The teams should be given plenty of time to gather information, and to form strong and persuasive arguments. This could be during class time, or for homework, but I recommend a mix, so that the team has plenty of time to discover and share information together, as well as quiet time to build up their case.
The Internet will be their primary research tool, but do encourage them in the direction of the local library. You could recommend book titles, web pages, videos or movies which are relevant.
Once the main elements of their argument are in place, the team should organize their speakers and decide the structure of their presentation. At this stage, tell the students how many turns they will have, so that they can assign between one and three speakers to each turn, and decide the topic focus of each speaker.
Encourage each team to make predictions as to the arguments their opponents will bring up. How can they pre-empt or undermine these arguments?
Everything will go better if the debate itself is not the first time the students have expressed these points. Practice enables them to find the best vocabulary - although they should be warned that every word they say should be understood by everyone else. They should keep an eye on the clock and make sure they can express their points within the time limit.
Let’s Do This
Whatever happens, follow the format. The teacher can introduce the debate and remind everyone of the format and the rules. Then each team takes their turn. Make notes as you go, either as part of a continuous assessment system or just to keep track of who has made which point. Keep order and make sure everyone is paying attention and, if possible, taking notes; there is a special skill required to make brief notes on complex arguments, and it’s well worth practicing.
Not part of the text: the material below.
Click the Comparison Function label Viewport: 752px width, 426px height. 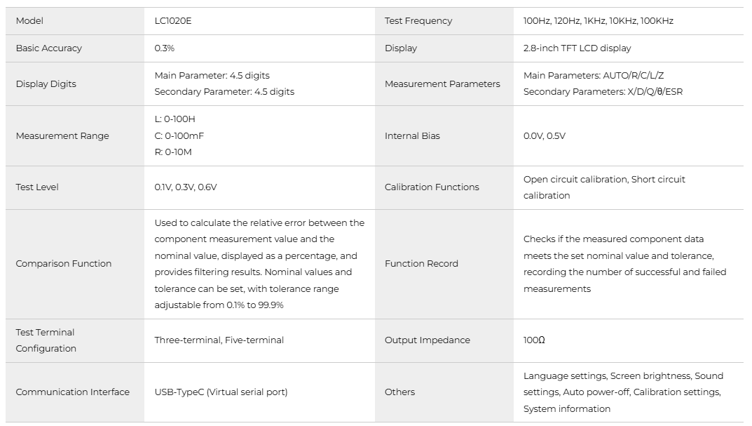tap(64, 264)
The whole debate might look like this:
- Teacher introduces the debate and reads the motion: “This house believes…”
- ‘For’ team - turn 1
- ‘Against’ team - turn 1
- ‘For’ team - turn 2
- ‘Against’ team - turn 2
- ‘For’ team - turn 3
- ‘Against’ team - turn 3
- ‘For’ team - final remarks, closing arguments
- ‘Against’ team - final remarks, closing arguments
- Voting by the audience (if you have one), or a decision by the teacher.
If you are the sole ‘voter’, then your decision may well be a difficult one. Try to remain dispassionate, and to base your choice on a combination of factors:
- The level of vocabulary used
- Accurate use of advanced structures
- Confidence, eye contact and posture
- How well prepared was the team? Did they use the preparation time well? Was there evidence of a variety of sources being used? Did they pre-empt their opposition’s points?
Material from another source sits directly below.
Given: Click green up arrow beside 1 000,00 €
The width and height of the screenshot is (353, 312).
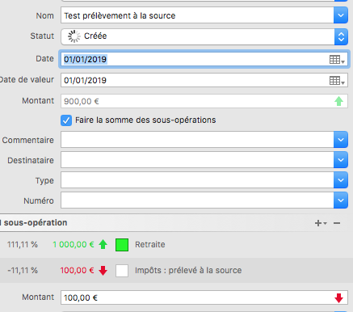Looking at the screenshot, I should point(103,245).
- Was the team respectful and did they follow the format correctly?
- Most importantly, did they make genuinely persuasive arguments, with evidence of some originality of thought?
You could vary the format a great deal, to suit your own class. Potential variables include:
- Questions from the moderator
- Questions from the audience
- A ‘rebuttal’ period after each turn, during which the opposing team can directly address the points just made
- The presence of an audience
Consider recording the debate for later playback and analysis; this would be a great source for error correction and pronunciation work.
I do hope you’re able to organize debates for your students. They’re endlessly popular and can be a positive and rigorous work-out for some essential skills; equally importantly, they’re genuinely educational, and great fun.